* **Material to process**:
┌────────

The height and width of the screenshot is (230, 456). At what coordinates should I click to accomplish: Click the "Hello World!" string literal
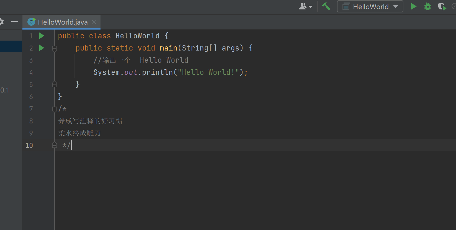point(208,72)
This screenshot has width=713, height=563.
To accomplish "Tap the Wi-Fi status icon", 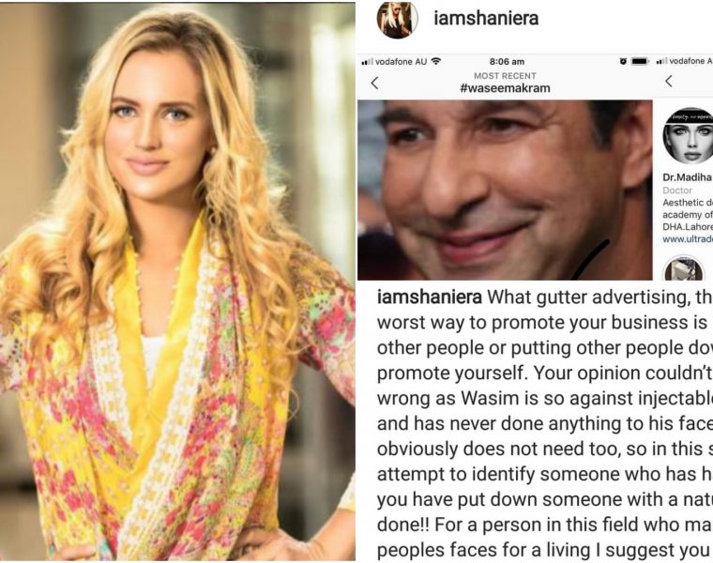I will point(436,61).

└────────
┌────────

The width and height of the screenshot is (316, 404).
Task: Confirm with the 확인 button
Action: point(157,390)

└────────

* **To do**:
Repeat exactly, and only, the entries from the line with "The height and" through the line with "This screenshot has width=713, height=563.". Pictures are skipped.

* **Output**:
The height and width of the screenshot is (230, 456). At what coordinates should I click to accomplish: Click the "Hello World!" string literal
point(208,72)
This screenshot has width=713, height=563.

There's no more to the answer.